In autunno uccidevano un maiale e, dapprima utilizzando le parti più belle della carne, facevano un altro salume, la luganega, e poi, con gli scarti della carne, il polmone, la testa, il cuore e un po’ di sangue tanto per dare il colore, il tutto mescolato con le rape, facevano le ciuìghe. Il gusto lo davano aglio, sale e tanto pepe. Germano si ricorda che, una volta, per 3 parti di carne, se ne mettevano 7 di rape. Nonostante tutto, alla domanda se preferisca la luganega o la ciuìga, lui risponde: “Mia madre per pranzo faceva cuocere sempre cavolo e patate, poi due ciuìghe e in più la polenta.” E poi aggiunge: “Non è male neanche la luganega, ma la ciuìga è particolare!"

Oggi la percentuale di carne e rape in una ciuìga è stata invertita, così è diventato un salame ricco. Tra l’altro, anche io sono cambiato da quello di un tempo. Tanti anni fa usavano le conifere della zona. Ma oggi dicono che la resina, che il pino rilascia durante l’affumicatura, faccia male. La gente per questo ha cominciato a usare faggi o altri legni più pregiati. Però, mi raccomando, non dimenticatevi che il nome “ciuìga” deriva dalla sua forma, che fa ricordare proprio la pigna d’abete e, in dialetto, “ciuìga” vuol dire pigna.

Oplà! A fianco del supermercato passano frettolosamente 3 ragazzi giovani. Sono Francesco in testa, Patrik e Patrizia, tutti presi dai preparativi per la Sagra della Ciuìga che comincia il 29 ottobre, per 4 giorni fino al 1° novembre. È incredibile come arrivino migliaia e migliaia di visitatori da fuori paese, attirati da questo piccolo salame per far festa e mangiarne tutti insieme la produzione. E non sono solo anziani e adulti, ma anche giovani! Tutti insieme uniti a far nascere questo piccolo miracolo.
Chiamano una banda musicale, presentano un nuovo piatto di ciuìga con legumi particolari veneti, i giàlet e, insieme ai 15 espositori di prodotti alimentari e ai circa 60 di prodotti artigianali vari selezionati, aiutano a preparare le casette per la vendita e altro ancora.

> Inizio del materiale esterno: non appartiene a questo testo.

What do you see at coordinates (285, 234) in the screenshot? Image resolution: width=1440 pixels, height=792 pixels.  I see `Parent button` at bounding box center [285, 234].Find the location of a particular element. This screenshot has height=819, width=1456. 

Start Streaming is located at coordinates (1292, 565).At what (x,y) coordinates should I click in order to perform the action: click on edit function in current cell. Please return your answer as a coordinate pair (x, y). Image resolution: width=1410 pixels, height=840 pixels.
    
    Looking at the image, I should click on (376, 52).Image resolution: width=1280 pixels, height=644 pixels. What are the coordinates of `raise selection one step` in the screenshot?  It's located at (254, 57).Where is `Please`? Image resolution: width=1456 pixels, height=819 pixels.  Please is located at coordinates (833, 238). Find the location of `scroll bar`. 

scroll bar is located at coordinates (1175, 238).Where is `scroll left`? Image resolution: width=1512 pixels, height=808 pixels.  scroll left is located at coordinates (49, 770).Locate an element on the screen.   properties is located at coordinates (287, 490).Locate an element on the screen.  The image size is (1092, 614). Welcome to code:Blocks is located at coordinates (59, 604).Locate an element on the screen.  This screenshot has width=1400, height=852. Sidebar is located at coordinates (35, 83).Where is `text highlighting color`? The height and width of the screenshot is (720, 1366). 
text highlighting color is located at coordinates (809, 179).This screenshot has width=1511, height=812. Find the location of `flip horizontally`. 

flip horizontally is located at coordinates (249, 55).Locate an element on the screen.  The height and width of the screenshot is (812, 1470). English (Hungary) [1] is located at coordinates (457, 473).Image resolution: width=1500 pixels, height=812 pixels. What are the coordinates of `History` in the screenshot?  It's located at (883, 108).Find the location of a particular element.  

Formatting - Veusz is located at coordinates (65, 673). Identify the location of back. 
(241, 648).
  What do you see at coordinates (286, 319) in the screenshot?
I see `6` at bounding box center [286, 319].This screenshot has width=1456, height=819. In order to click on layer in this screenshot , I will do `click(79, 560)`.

Sembrerebbe una missione quasi impossibile, organizzare tutto questo solo con la forza della pro loco del piccolo paese. Invece, per i giovani, è proprio questo che diventa una grande avventura. Ah! Ho più solo il tempo di fare a questi ragazzi un piccolo scherzetto, solleticando il loro naso… perché è l’ora di tornare all’affumicatoio.

Tornando a Senaso, vedo i nostri 3 che passano il tempo facendo due chiacchiere. Fra poco li raggiungeranno anche gli altri due del gruppo, Fabiano e Lorenzo. “Vedi… se noi giovani lasciamo perdere la tradizione, è come condannarla a morire.”... “È un lavoro che ha bisogno di molta pazienza, ma lo sai che basta starci dietro con cura per farle diventare buone!” “La ricetta? Ah, ho preso io quella di mio nonno. I pezzi di sughero? Anche questo me l’ha insegnato lui. Le ciuìghe appena fatte contengono molta umidità; è meglio che non rimangano attaccate l’una con l’altra. Allora tagli un tappo di sughero a cuneo e lo incastri fra due salami. Dopo un po’ i salami, asciugandosi, dimagriscono e passa più aria. Così il pezzo di sughero cade da solo. È un bel sistema, no?
Io silenziosamente scivolo dentro l’affumicatoio e do un saluto prima alla stufa, poi anche ai numerosi pezzi di sughero che si trovano per terra, poi me la filo di nuovo dal finestrino sopra il portone per sparire a dissolvermi nel cielo.